Narrator: The dirt path starts by the roadside, next to a bus-ridden holy site on the Galilee shore. It winds up a mountain, covered with wild oats and thistles. Each year, thousands of pilgrims make their way up the path to visit an ancient stone church and other sacred sites related to Jesus' life.
Maoz Inon: What's special about this trail is that it gives everyone the possibility to actually follow the steps of Jesus. Two-thousand years ago, Jesus didn't travel on a coach bus. He didn't come by airplane. He walked from village to village, from community to community.
Narrator: The Jesus Trail hopes to encourage thousands of tourists to follow in his footsteps, to hear the songbirds, and to smell the wild dill, as they reflect along the way.
David Landis: I think for Christians, Jesus calls them to follow him and this is one very practical way that you can really follow his example and you can learn that Jesus really was living a simple life, moving between village to village, meeting people, sitting down and having meals with them, experiencing hospitality, and meeting a lot of their needs, as a person who would lead them.

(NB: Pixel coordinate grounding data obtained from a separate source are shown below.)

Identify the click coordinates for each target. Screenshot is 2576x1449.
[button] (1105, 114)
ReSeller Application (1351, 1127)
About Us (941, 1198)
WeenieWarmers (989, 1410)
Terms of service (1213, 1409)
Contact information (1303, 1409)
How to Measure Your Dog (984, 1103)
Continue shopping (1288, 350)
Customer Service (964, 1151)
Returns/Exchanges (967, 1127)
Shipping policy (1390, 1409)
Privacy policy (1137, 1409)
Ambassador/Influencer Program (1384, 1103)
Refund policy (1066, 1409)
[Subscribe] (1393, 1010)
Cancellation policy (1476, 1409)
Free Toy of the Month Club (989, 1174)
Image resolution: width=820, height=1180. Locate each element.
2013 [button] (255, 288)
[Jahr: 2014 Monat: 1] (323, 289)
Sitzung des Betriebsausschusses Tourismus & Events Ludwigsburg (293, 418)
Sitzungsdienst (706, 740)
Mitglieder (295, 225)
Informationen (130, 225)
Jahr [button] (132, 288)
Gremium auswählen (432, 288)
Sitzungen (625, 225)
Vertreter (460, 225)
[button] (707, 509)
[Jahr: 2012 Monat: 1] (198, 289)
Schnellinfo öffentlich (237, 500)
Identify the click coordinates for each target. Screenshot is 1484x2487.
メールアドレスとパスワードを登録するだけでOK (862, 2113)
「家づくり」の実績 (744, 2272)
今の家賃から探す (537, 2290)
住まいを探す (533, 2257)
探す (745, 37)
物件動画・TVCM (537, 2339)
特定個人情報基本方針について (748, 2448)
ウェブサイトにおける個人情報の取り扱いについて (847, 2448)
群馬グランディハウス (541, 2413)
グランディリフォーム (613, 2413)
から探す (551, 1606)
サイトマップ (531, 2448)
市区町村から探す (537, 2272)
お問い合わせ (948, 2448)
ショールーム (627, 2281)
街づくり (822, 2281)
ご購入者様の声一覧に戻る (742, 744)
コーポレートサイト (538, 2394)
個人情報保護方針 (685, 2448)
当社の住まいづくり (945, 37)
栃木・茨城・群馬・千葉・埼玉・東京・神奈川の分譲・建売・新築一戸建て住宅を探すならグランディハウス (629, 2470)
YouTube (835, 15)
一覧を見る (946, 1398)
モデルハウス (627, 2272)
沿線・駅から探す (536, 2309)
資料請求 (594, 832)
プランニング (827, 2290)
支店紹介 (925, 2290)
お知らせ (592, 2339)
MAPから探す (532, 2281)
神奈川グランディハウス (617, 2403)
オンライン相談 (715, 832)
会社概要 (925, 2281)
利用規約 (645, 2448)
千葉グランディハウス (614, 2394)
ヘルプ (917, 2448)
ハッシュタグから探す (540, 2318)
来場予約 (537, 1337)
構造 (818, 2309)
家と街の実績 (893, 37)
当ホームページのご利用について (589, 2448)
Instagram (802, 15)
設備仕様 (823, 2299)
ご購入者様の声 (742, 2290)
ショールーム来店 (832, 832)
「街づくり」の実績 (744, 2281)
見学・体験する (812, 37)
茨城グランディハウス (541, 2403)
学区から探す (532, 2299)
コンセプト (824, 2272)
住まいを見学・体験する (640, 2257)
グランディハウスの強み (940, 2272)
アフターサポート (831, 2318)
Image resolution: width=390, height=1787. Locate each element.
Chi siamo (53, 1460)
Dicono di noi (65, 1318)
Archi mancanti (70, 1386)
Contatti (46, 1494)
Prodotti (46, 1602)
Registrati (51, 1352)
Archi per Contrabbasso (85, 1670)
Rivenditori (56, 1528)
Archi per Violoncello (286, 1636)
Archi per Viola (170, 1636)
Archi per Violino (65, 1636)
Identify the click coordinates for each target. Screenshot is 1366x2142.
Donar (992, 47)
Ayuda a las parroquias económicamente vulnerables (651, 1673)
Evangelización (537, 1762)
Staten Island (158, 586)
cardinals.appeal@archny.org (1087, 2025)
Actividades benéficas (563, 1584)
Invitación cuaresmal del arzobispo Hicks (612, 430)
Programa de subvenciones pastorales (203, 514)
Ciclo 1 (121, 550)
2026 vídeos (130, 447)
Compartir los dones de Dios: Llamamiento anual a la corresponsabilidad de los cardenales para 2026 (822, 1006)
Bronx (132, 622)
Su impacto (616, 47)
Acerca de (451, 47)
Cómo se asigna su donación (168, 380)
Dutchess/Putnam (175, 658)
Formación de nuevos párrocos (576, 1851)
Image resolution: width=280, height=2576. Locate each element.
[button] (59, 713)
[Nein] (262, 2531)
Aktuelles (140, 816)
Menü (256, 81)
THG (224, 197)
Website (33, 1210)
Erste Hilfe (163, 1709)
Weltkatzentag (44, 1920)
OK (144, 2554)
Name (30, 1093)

Narrator: The path is meant to be hiked in four days. The trail meanders down to the edge of a cliff on Mt Arbel, for a panoramic view over many of the sites in Jesus' story, including Capernaum, the fishing village that was the center of his life.
Nathaniel Herr: The bigger moments on the trail for me were when you come up on a hill the whole day you're approaching and approaching the hill and at the end you finally get to the top with the new view, like here when we walked up, then at the top we can see all of the Galilee region where almost all of Jesus' life was played out in this area behind me.
Narrator: There's no cost for traveling the Jesus Trail if hikers stay in tents. A local bed and breakfast will cost approximately $100 each night. And tourists don't need to be followers of Christ. The scenery and natural beauty along the trail attract all comers.